3 PTs would like a way to make more informed decisions regarding their rehab programs.
I designed symbio to improve the user experience of the physical therapist and the patient in several ways.
From the patient's perspective, the sportswear-like aesthetics provide a more welcoming and encouraging experience during this very stressful and emotional time of learning to walk again. symbio's lighter and more fluid construction also provides a more comfortable experience for the user during their strenuous training. Also, instead of feeling as if a robot is puppeting them around, the user feels as if they, on their own, are learning to walk again.
The first layer of symbio is a comfortable and strong flyknit compression layer that can be brought home by the patient for easy washing. This also simplifies the cleaning and sanitation of the rest of the exoskeleton by the physical therapist. The bottom-to-top side zipper design, reminiscent of a wetsuit, allows for easy donning and doffing by the patient in the comfort of their own home.

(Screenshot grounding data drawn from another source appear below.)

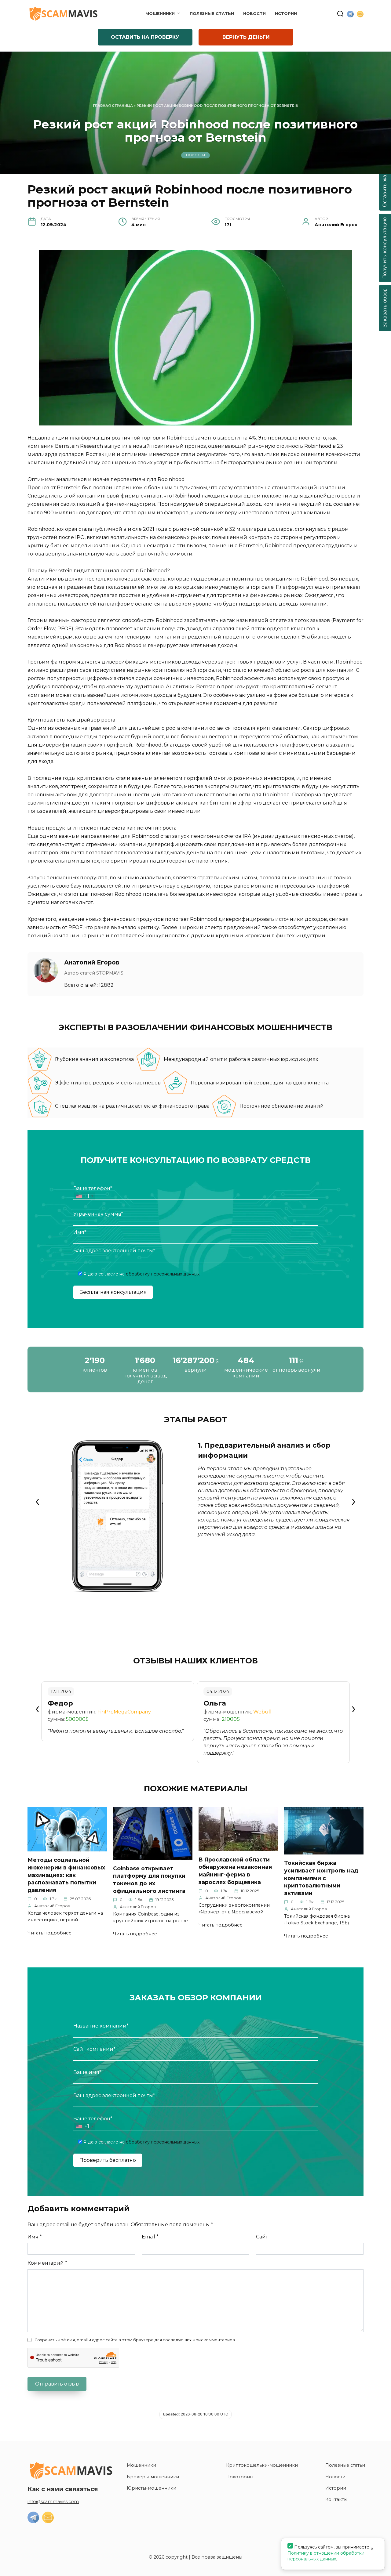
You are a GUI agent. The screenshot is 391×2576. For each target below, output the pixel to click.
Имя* (79, 1232)
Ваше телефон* (92, 1192)
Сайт (262, 2237)
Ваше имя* (87, 2072)
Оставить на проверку (145, 37)
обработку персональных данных (162, 1274)
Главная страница (113, 105)
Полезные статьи (212, 13)
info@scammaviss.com (53, 2501)
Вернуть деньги (246, 37)
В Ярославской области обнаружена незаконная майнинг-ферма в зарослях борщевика (235, 1870)
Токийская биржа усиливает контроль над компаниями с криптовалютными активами (321, 1878)
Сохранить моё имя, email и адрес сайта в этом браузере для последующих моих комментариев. (135, 2340)
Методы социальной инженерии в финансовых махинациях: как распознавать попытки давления (66, 1875)
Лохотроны (239, 2477)
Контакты (336, 2499)
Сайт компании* (94, 2049)
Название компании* (101, 2026)
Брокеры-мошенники (153, 2477)
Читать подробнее (49, 1933)
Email (150, 2237)
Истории (286, 13)
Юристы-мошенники (151, 2488)
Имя (34, 2237)
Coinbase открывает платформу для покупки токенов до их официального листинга (149, 1879)
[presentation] (37, 1500)
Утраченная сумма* (98, 1214)
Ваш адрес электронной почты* (114, 1251)
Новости (254, 13)
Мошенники (160, 13)
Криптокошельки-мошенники (262, 2465)
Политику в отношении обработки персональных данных (325, 2556)
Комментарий (47, 2263)
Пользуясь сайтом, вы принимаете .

Physical therapists sometimes feel they are guessing when deciding which equipment and what exercises to use. symbio's smart symbiotic system simplifies the planning of gait training sessions. The machine learning- and AI-enabled system ensures the patient is safe during the training, and minimizes the risk of physical therapist injuries, which are common today. This also allows the physical therapist to optimize the sessions, as they are able to fully focus on observing even the most subtle abnormalities in their patient's gait. Because symbio tracks the patient's biometric and performance data in real time, the physical therapist can easily analyze progress and plan for reducing symbio's assistance over time.
Prototyping and Testing
Although I did exhaustive research on biomechanics, advanced technologies and materials, and engineering requirements by leveraging my Navy nuclear engineering background, I wanted to test as many of my concepts as best I could. To do this, I created my own soft good prototypes for the leg wraps and waist wrap. My goal was to understand how the layering of patterns and the combining of different types of materials with varying weights and stretchiness would affect comfort and strength. This process helped me conclude that my multi-layered soft exoskeleton design would most likely still need to be strengthened in the leg wraps, specifically at the mounting areas. I added high density foam to strengthen these parts of the structure.
In parallel, I needed to solve how I would be attaching the soft part of my exoskeleton (the fabric) to the more rigid parts (the carbon fiber limbs and metal motors and mounts). This then helped me to research and uncover kevlar as a potential material. I proposed a localized kevlar mounting system which incorporates a multi-layered construction and does away with the need to mechanically connect the exoskeleton from top to bottom for rigidity. I then purchased kevlar to test out my concept. Kevlar, which is most known for its use in bulletproof vests, happens to be non-irritating and therefore can be hardened to carbon fiber strength while leaving the edges as raw fabric. After hardening the kevlar, I used an industrial sewing machine and kevlar thread to stitch the raw edges of the kevlar directly onto the neoprene, which I strengthened with high density foam.
A qualitative assessment of my rough prototype wrapped around people's legs influenced me to believe that, barring quantitative engineering testing, my newly designed mounting structure would be sufficient to transfer and withstand the rotational force of the motors during the operation of the exoskeleton.